Why should I choose 9mm?
Advantages of 9mm
Recoil isn’t enjoyable and most people could agree. Recoil could affect your shot in a high stress situation and that’s where .9mm shines the most. 9mm is known for having a much more controllable recoil, even in a compact pistol. Having less recoil means you can quickly follow up with an accurate shot and damage would be minimal so you wouldn’t have to worry about the bullet straying past your target.
While training with a 9mm, you will find that you aren't focusing on recoil after a while, which allows for more practice in other critical areas such as draw time, target shooting, and of course self defense.

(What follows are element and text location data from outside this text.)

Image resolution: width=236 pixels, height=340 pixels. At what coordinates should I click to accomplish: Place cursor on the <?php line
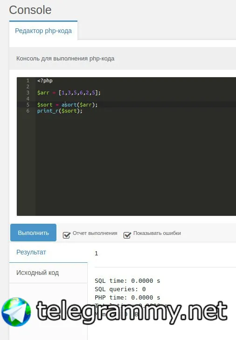click(45, 80)
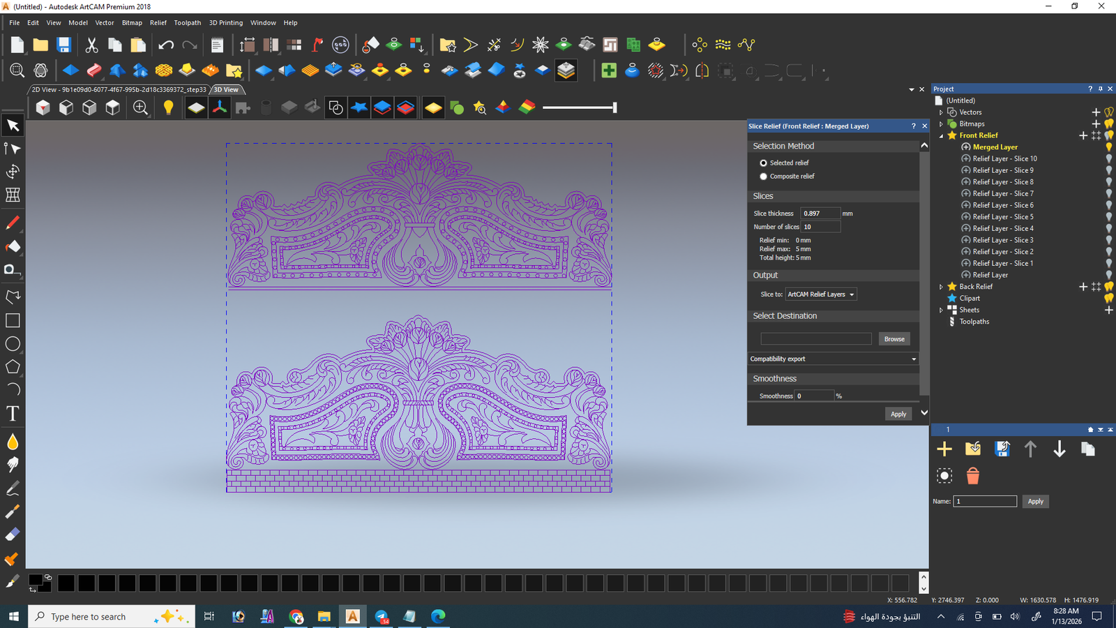Viewport: 1116px width, 628px height.
Task: Click the zoom magnifier in 3D view toolbar
Action: tap(140, 107)
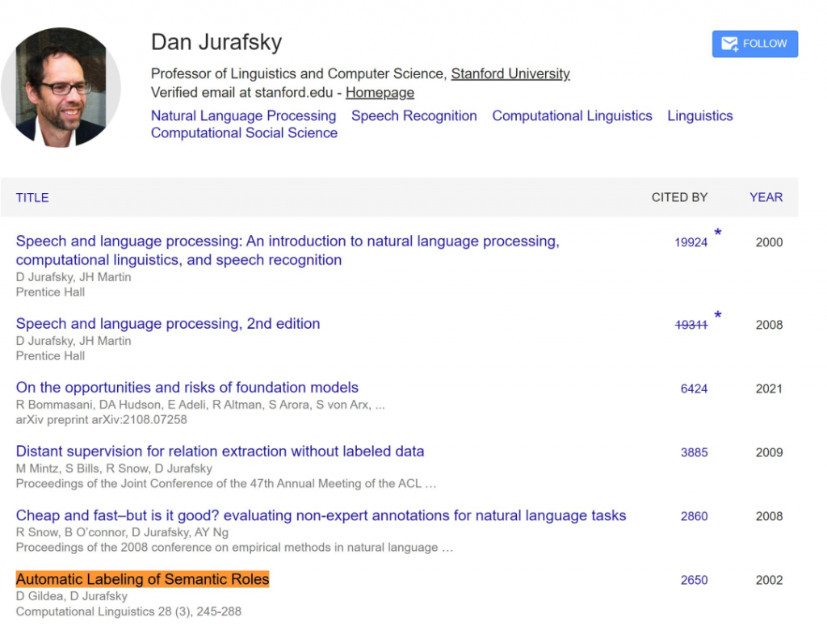Viewport: 827px width, 626px height.
Task: Click asterisk next to 19924 citations
Action: click(x=717, y=233)
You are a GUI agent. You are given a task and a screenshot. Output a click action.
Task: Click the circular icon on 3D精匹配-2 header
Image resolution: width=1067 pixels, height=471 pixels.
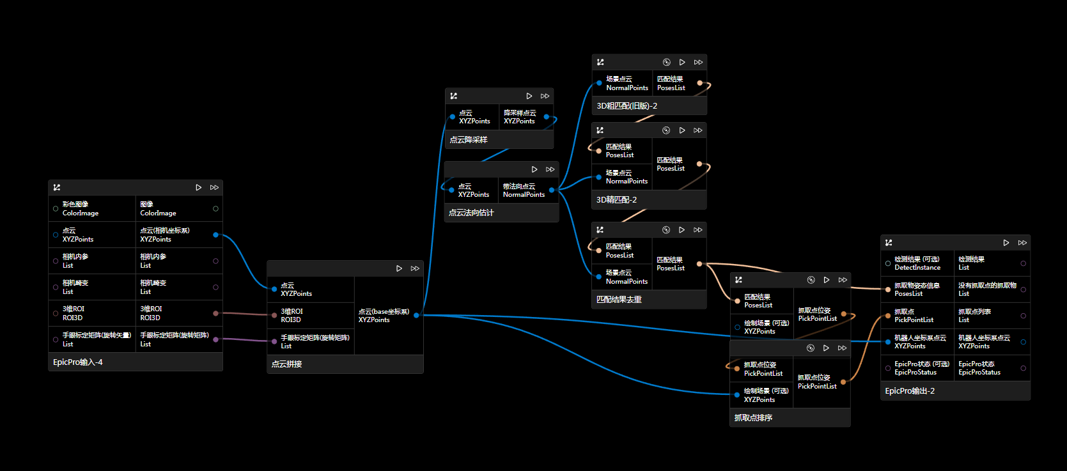(x=666, y=130)
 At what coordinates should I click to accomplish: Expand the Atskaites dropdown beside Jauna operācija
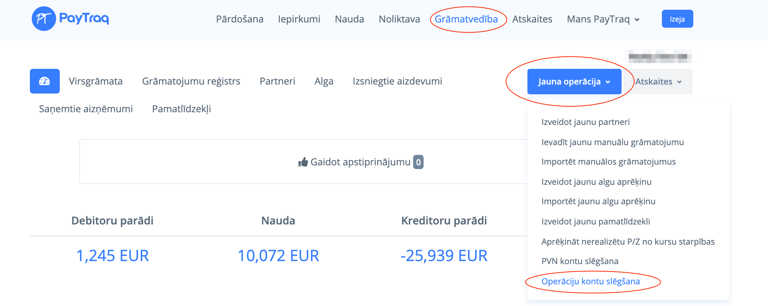point(658,82)
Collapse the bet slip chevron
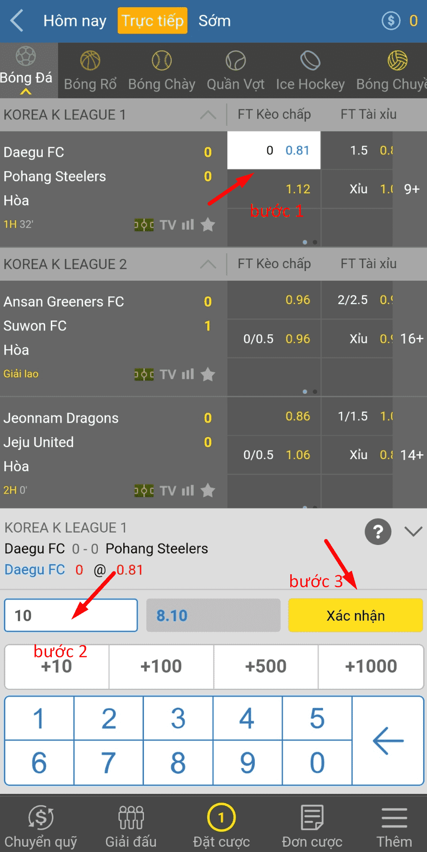 coord(413,532)
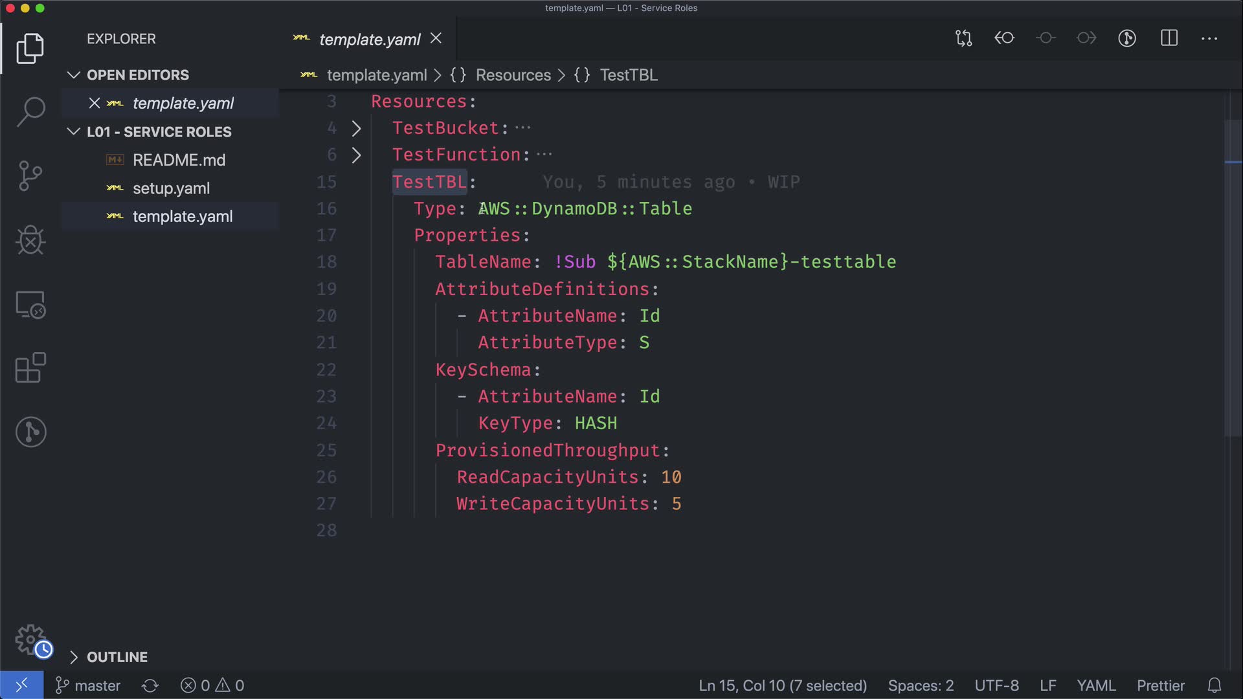Expand the folded TestBucket section
The image size is (1243, 699).
(x=356, y=128)
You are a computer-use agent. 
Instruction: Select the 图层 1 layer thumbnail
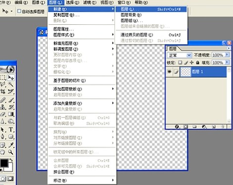tap(185, 72)
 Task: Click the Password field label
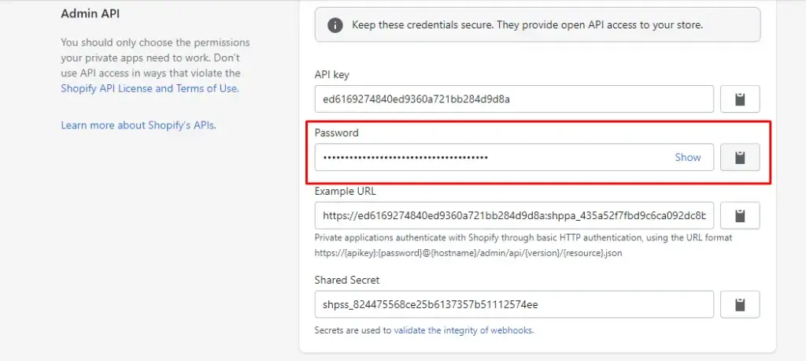pos(336,132)
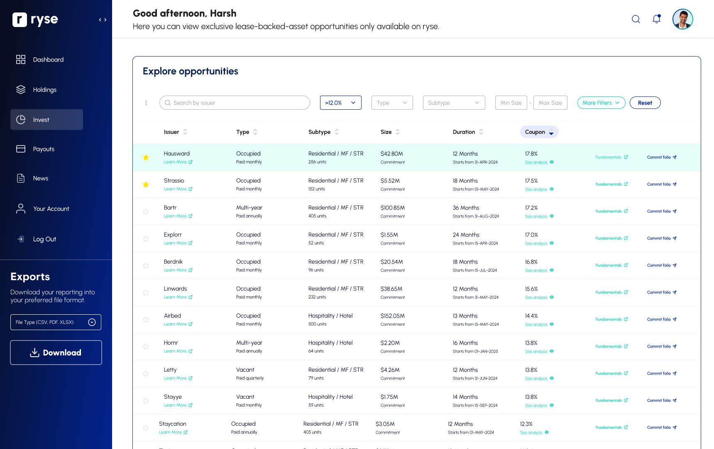This screenshot has height=449, width=714.
Task: Unfavorite the Hausward star
Action: pyautogui.click(x=146, y=158)
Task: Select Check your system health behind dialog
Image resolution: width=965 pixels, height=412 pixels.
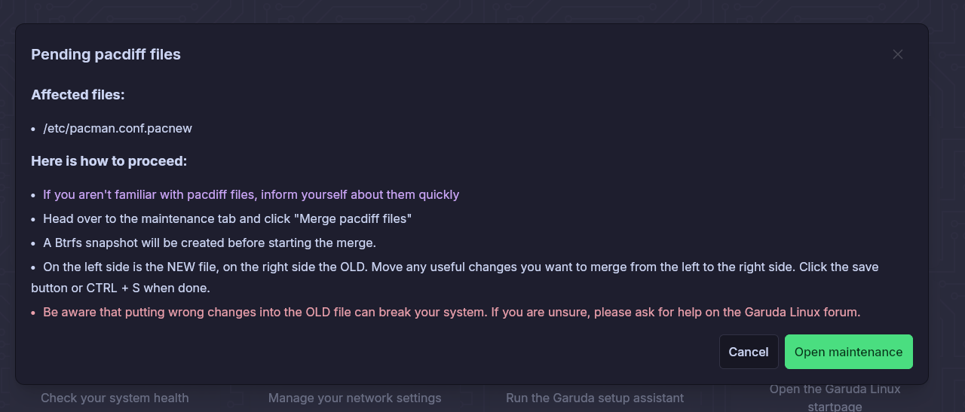Action: tap(115, 398)
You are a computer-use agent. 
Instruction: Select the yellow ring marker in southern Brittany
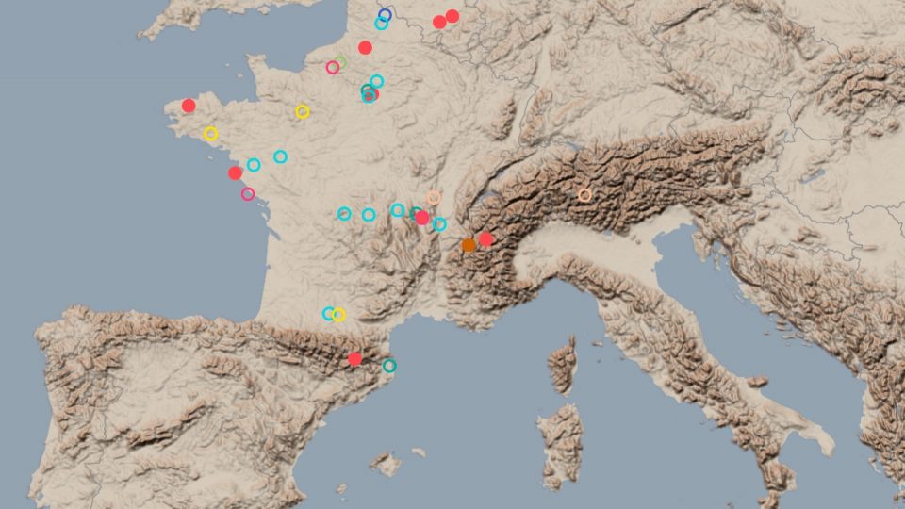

Also, one of the most notable advantages about 9mm is availability and cost efficiency. Almost every gun manufacturer makes a 9mm option (even we have two 9mm options). If you are unable to find something you like about one 9mm pistol or rifle, you are twice as likely to find another option from another manufacturer unlike most other ammo rounds. Prices for 9mm ammo usually stay relatively low as well.
Disadvantages of 9mm
While having less recoil could be seen as a major positive, it is also a negative. With less recoil comes less energy. Meaning, damage caused by this ammunition won't be as lethal and it is more likely to create a narrow wound channel, although that could be solved by using hollow points.
Grain Weight: 124
Bullet Type: FMJ
Muzzle Velocity: 1,090 fps
Muzzle Energy: 348 ft/lbs
Velocity at 100yds: 946 fps
Why Should I choose 10mm?
Advantages of 10mm
10mm is best known for its ability to offer high velocity and stopping power due to its size. This is seen as an advantage if you are looking for something small to carry during camping/hunting trips or a hike into the woods and encounter a violent animal such as a wild hog, mountain lion, wolf or other large creature.
Some firearm enthusiast may also enjoy the 10mm because of it's recoil.
Disadvantages of 10mm
Unlike 9mm, the recoil on this round is very large but it shouldn't be a problem for shooters with plenty of experience. With more recoil comes more power, meaning it is very likely that this round would exit the threat and travel far at dangerous speeds which isn't ideal for self defense.
Another known disadvantage is that this is a larger pistol which is a bit of a problem for those with smaller hands and there aren't as many pistol options to choose from. The market for pistols with this caliber is very niche.10 mm has a very limited clip capacity and the rounds are not as cost effective or readily available.
Lastly, there's plenty of 10mm out on counters for sale, however most are not the real deal. Most 10mm ammo is actually loaded to .40 S&W power, which defeats the purpose of your 10mm. Although there are a few companies such as Hornady, that produce full-power 10mm Auto.
Grain Weight: 180
Bullet Type: FMJ
Muzzle Velocity: 1,008 fps
Muzzle Energy: 406 ft/lbs
Velocity at 100yds: 917 fps
There is no doubt about it, 9mm is the easiest to shoot and the best option when it comes to home defense and availability. It packs enough of a punch to get the job done without as many consequences. As for the 10mm, it could be the best suited as a carry gun for an outdoorsman who enjoys spending time in the outdoors, and spends limited time in town.
What we are trying to say is, if you're not a competitive shooter where power factor is everything, and you don't spend much time outdoors surrounded by violent critters, there is no real reason you need a 10mm. However, if you're hooked on the idea about owning a 10mm, then purchase one! Even if its not practical and its just a range toy, there's nothing wrong with owning one.